* What you should do
Select the lines of the records containing the word "will" and list them.
····················
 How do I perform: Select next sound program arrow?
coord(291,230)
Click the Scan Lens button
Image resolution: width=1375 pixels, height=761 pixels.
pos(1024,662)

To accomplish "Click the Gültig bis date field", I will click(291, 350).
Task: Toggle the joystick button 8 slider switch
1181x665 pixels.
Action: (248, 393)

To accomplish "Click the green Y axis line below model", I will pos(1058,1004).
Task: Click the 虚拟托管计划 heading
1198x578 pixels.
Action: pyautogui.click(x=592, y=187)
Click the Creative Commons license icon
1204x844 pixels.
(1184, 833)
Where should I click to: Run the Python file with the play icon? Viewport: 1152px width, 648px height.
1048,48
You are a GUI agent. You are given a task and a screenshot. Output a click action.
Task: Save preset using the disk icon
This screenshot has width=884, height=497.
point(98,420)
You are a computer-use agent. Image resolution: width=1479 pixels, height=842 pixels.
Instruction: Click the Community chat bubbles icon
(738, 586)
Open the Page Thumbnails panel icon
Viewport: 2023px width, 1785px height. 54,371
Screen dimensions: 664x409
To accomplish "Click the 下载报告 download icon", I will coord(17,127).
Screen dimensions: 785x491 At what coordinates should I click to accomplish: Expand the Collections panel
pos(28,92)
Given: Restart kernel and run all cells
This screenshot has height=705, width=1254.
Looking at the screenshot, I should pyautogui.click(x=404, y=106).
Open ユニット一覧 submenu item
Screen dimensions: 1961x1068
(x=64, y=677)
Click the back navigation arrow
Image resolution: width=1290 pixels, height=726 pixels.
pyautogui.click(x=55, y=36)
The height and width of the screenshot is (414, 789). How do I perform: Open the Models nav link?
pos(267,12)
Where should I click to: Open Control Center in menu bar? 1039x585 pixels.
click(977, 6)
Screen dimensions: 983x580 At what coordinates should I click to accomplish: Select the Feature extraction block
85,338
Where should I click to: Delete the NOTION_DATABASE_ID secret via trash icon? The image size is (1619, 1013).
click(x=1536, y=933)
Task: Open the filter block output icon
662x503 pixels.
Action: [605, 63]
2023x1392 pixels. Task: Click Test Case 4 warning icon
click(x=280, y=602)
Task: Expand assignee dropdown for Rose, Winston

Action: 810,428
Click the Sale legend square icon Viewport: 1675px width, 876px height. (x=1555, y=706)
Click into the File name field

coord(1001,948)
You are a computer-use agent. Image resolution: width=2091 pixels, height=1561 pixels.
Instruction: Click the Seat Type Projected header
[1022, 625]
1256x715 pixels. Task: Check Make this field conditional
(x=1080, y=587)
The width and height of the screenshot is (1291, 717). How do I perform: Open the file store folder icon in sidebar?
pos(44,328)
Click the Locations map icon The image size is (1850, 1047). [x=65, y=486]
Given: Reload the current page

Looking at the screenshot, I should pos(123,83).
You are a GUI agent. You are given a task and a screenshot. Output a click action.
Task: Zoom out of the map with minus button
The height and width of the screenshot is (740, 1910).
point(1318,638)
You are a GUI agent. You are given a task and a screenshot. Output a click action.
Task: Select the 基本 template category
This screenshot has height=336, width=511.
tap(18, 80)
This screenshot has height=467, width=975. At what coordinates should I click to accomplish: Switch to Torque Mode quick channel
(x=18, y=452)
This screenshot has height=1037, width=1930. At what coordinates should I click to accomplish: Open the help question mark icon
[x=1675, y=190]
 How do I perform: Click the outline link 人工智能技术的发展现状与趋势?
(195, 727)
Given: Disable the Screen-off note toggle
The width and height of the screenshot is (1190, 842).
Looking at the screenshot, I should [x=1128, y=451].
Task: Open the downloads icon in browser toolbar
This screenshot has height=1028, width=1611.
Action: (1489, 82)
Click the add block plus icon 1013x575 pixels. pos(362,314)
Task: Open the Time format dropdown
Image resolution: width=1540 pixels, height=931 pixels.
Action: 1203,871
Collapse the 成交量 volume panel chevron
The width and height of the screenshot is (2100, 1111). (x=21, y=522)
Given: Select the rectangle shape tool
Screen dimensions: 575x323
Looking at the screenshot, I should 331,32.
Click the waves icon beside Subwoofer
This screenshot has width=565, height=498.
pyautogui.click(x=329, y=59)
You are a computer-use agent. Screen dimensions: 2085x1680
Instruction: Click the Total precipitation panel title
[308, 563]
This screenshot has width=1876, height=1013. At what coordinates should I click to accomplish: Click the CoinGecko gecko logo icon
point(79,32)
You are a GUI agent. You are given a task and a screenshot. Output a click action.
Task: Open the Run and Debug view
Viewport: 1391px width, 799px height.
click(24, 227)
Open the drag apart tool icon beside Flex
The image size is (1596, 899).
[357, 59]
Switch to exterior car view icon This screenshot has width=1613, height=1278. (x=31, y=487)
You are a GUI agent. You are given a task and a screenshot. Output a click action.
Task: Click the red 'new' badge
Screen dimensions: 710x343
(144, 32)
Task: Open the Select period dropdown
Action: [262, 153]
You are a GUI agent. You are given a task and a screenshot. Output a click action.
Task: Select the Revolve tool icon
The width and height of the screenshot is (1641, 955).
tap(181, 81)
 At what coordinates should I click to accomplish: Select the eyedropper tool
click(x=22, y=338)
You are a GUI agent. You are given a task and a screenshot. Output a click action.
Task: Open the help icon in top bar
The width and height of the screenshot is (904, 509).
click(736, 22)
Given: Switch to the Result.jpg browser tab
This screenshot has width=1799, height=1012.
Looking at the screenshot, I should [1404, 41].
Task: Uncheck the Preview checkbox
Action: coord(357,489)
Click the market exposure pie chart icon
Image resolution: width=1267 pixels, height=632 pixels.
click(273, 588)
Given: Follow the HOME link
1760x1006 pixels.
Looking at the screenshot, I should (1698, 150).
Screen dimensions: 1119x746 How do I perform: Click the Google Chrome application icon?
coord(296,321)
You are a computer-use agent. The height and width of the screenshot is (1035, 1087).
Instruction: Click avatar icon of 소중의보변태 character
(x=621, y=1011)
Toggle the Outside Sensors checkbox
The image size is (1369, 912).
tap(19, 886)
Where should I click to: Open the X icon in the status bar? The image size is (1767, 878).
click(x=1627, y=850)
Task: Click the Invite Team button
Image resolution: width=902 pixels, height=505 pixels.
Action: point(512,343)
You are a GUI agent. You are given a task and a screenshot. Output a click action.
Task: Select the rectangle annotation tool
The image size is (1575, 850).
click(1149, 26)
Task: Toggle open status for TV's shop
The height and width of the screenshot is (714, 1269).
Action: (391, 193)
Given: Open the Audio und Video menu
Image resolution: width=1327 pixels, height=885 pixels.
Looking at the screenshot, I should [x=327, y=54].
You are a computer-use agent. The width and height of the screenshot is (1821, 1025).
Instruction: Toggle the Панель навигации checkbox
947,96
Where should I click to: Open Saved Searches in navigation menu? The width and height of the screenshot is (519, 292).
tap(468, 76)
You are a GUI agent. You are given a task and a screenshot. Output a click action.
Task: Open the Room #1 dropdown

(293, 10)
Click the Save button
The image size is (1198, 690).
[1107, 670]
····················
* Result of the task
To accomplish "Click the Gültig bis date field", I will click(291, 350).
To accomplish "Click the green Y axis line below model", I will pos(1058,1004).
To accomplish "Click the 下载报告 download icon", I will coord(17,127).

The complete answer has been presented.